ELIAS PINO ITURRIETA
EL NACIONAL
¿Quién saca a los pueblos del atolladero? ¿Quién abre el camino para
colmar sus esperanzas y satisfacer sus necesidades? Las preguntas tienen
hoy mucho sentido, debido a que ha tomado cuerpo la idea de la
necesidad de que fuerzas foráneas liberen a Venezuela del horror en el
cual se encuentra sumida. El tiempo prolongado de una dominación cada
vez más insoportable y la debilidad de los elementos que, desde la
escena interior, debían ocuparse de arrojarla a la basura, incrementan
la sensación de que solo con la acción de elementos, esos sí eficaces,
que operan fuera de nuestras fronteras, se soluciona el entuerto.

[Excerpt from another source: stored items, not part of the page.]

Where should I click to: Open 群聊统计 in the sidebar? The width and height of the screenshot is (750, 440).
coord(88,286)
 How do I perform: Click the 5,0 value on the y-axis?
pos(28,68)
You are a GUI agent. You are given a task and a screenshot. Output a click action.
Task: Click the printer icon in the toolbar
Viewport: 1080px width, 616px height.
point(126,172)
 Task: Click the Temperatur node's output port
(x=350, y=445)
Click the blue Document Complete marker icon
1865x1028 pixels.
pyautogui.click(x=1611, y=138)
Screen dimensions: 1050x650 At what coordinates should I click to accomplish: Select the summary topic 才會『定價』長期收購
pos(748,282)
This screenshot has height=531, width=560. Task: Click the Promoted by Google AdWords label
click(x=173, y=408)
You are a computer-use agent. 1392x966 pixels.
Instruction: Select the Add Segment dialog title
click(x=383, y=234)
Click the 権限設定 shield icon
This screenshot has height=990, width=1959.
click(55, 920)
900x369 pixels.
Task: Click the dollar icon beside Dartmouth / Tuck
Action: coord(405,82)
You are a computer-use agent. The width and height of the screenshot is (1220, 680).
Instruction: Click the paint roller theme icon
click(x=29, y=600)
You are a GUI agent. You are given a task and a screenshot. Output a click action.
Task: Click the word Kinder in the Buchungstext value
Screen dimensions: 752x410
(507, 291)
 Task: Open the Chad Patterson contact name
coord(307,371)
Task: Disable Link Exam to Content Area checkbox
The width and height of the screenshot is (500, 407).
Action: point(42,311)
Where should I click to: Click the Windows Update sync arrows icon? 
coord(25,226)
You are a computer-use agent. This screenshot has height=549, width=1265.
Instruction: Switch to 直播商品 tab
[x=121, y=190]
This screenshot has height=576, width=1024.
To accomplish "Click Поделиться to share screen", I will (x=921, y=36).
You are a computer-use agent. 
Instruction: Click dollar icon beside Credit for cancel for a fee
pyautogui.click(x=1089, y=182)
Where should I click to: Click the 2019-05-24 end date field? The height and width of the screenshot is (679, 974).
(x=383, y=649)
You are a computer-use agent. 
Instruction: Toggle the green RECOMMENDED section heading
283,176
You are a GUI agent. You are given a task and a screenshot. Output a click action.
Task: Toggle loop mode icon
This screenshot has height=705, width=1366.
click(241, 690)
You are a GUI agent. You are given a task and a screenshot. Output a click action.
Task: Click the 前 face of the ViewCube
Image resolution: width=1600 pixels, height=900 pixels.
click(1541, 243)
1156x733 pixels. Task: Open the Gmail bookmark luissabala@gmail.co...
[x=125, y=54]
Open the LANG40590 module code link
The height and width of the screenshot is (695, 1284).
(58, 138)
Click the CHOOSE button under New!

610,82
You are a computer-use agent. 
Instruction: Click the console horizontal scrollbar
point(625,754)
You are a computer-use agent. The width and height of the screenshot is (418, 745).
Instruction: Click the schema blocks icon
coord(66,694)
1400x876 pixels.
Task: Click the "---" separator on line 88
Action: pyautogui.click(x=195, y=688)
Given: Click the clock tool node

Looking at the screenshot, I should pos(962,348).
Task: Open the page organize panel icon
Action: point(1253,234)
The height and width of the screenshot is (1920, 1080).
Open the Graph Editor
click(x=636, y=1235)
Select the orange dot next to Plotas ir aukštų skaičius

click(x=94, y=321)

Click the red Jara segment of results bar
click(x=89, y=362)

El
tema necesita reflexión, pero también oposición, según se tratará de
plantear ahora.
Es evidente que el problema venezolano se ha salido de cauce,
hasta provocar conductas de alarma en el vecindario latinoamericano y en
las discusiones de organismos internacionales como la OEA y la ONU. Se
puede decir, sin exageración, que ya es habitual el tratamiento del tema
nacional en foros de importancia y en la prensa del exterior, tanto en
América como en Europa. En consecuencia, se han involucrado intereses de
sobra para que las penalidades materiales de la nación y la continuidad
de una dictadura inmisericorde se salgan de los confines domésticos
para circular en discusiones de trascendencia que suceden con frecuencia
en otras latitudes. El solo hecho de las migraciones masivas, que no
solo informan sobre una necesidad gigantesca de escapar del infierno,
sino que también acarrean problemas infinitos a las sociedades que las
reciben, fundamenta las preocupaciones aludidas y anuncia la posibilidad
de medidas pensadas por otras administraciones del hemisferio para
librarse de un problema que se les puede escapar de las manos. Si se
agrega el hecho de la ineficacia de la oposición como rival de la
dictadura, se nos invita cada vez más a estar pendientes de lo que
puedan hacer afuera por nosotros.
La situación nos deja mal parados como pueblo. El espectáculo de
una colectividad atenida a lo que puedan hacer los demás por ella no es
edificante, sino todo lo contrario. Cruzar los brazos propios para
esperar el auxilio de los brazos ajenos propone una imagen de desinterés
y dejación que no transmite sensaciones constructivas ni apego a
valores dignos de trascendencia cívica, a través de los cuales se pueda
llegar a metas superiores de convivencia. Los espectadores no hacen la
historia, sino únicamente los individuos que se comprometen con ella
cada día en la búsqueda de soluciones, por más complicadas que se
observen. Esperar del otro lo que no puede hacer uno mismo arroja
señales de dolor y preocupación, debido a las cuales se puede corroborar
la existencia de un pueblo anodino que ni siquiera puede pensar en las
cosas que le incumben más de cerca y más que a nadie. Pareciera que los
líderes que hasta ahora han tratado de enfrentarse a la dictadura no
paran mientes en semejante entrega, en la calamidad de dejar hacer como
si se tratara de situaciones ajenas y triviales, o quizá no quieran
tocar el asunto para no verse en el espejo de una colectividad incapaz
de responder por su destino.
Una intervención foránea no solo descubre nuestra venezolana
incompetencia, nuestra oriunda pasividad, nuestra criolla pachorra
cómplice, sino también los peligros que puede acarrear, aun cuando se
trate de presiones diplomáticas y de estrecheces de naturaleza económica
dirigidas por potencias del exterior que no impliquen necesariamente
movimientos armados. Al hecho de presentarnos de bulto como una sociedad
incapaz de enfrentar sus desafíos, se agregaría el baldón de que
fuésemos más títeres que antes, más inanimados que en el pasado
reciente, más enanos que en las horas anteriores; y, desde luego, más
próximos a las convulsiones que hasta ahora hemos tratado de evitar con
más pena que gloria.
Ante tal panorama conviene recordar que, independientemente de los
resortes específicos que los mueven, los gigantes no son aficionados a
compadecerse de los pigmeos sino solo cuando los pigmeos crecen, aunque
sea un poquito; cuando se les parecen en algo, cuando dan señales de
vida que los convierten en personas parecidas a los auxiliadores por
cuya presencia se clama con menos vergüenza que dignidad.